Now that Motorola is owned by Google, you may think that past and present Motorola devices should get the latest and best version of Android. Even though the Motorola XPRT is a niche device, Google and Motorola should take pride in their older models and foster customer satisfaction. With Sprint quietly announcing on its forum that the Motorola XPRT will be updated to Android Gingerbread (2.3), it shows once again that the update rollout process for Android is broken — Android 2.3 was released two years ago.
In the current Android model, updated versions have to go through a long and painful process. First, manufacturers make sure that everything works as expected with their devices. Most of the time they need to update their custom user interfaces, such as TouchWiz for Samsung or Sense for HTC. Then carriers test and certify the update, and can choose to roll out the new version over the air.

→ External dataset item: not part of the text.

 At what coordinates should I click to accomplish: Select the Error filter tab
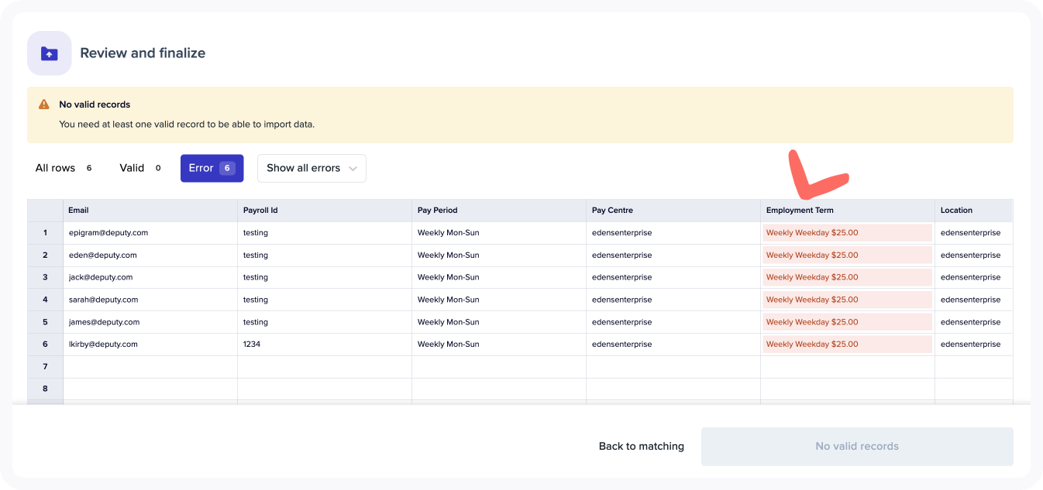(212, 168)

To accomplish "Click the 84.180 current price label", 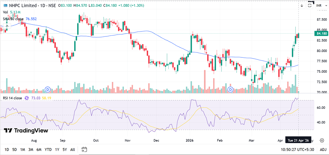I will 321,34.
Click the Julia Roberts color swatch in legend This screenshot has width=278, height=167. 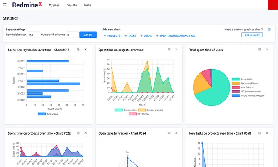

Those companies sell services, not devices, and they often don’t understand the benefits of updating a device. Their cell towers handle the release over 3G/LTE. They may want to limit those updates as well so that users will be enticed to buy a new device and sign a new contract.

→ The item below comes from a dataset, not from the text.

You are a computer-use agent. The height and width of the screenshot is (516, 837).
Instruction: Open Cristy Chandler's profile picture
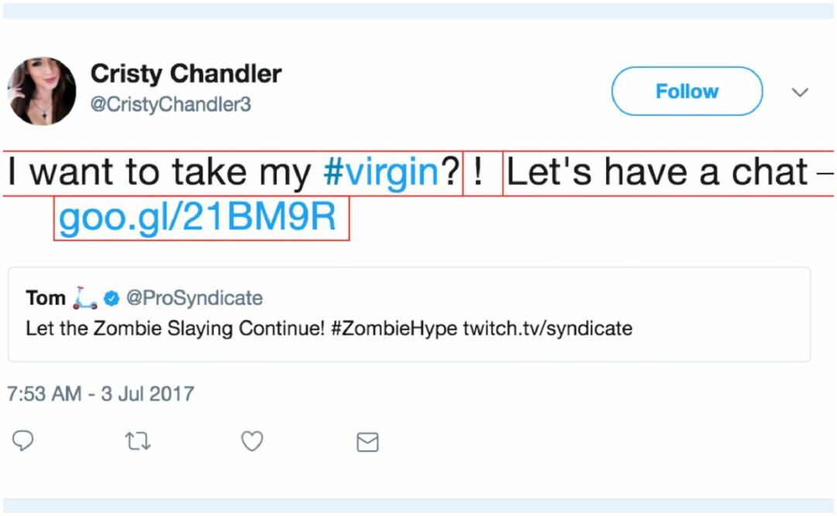click(x=43, y=91)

Even though the Motorola XPRT does not have a big installed base, it was released recently, in May 2011. When it comes to supporting existing devices, some manufacturers and carriers have been better than others. For example, the Motorola XPRT is in fact a renamed version of the Droid Pro that was released on Verizon — the brand name Droid is a trademark of Lucasfilm licensed to Verizon Wireless and it can’t be used by other carriers.
Verizon updated the phone to Gingerbread in May 2011, a few months after the operating system was released. Sprint shipped the device at the same period with an old version of Android and seemed stuck with it. With today’s news, Motorola XPRT users will be glad to hear that they have not been totally left behind.
Gingerbread is still the dominant Andoid OS, which causes many problems for developers because they can’t take advantage of newer sets of API. Even Google’s latest smartphones, such as the Motorola Droid Razr M, come with Ice Cream Sandwich (4.0) months after the release of Jelly Bean (4.1).
Comparatively, it took nine days to get iOS 6 installed on 60 percent of iPhones. If it takes a year and a half for Sprint to release a new version of Android after they roll out an update, Motorola XPRT users can expect to receive Honeycomb in 2014, Ice Cream Sandwich in 2015 and Jelly Bean in 2017. Google needs to find a better way to release Android updates.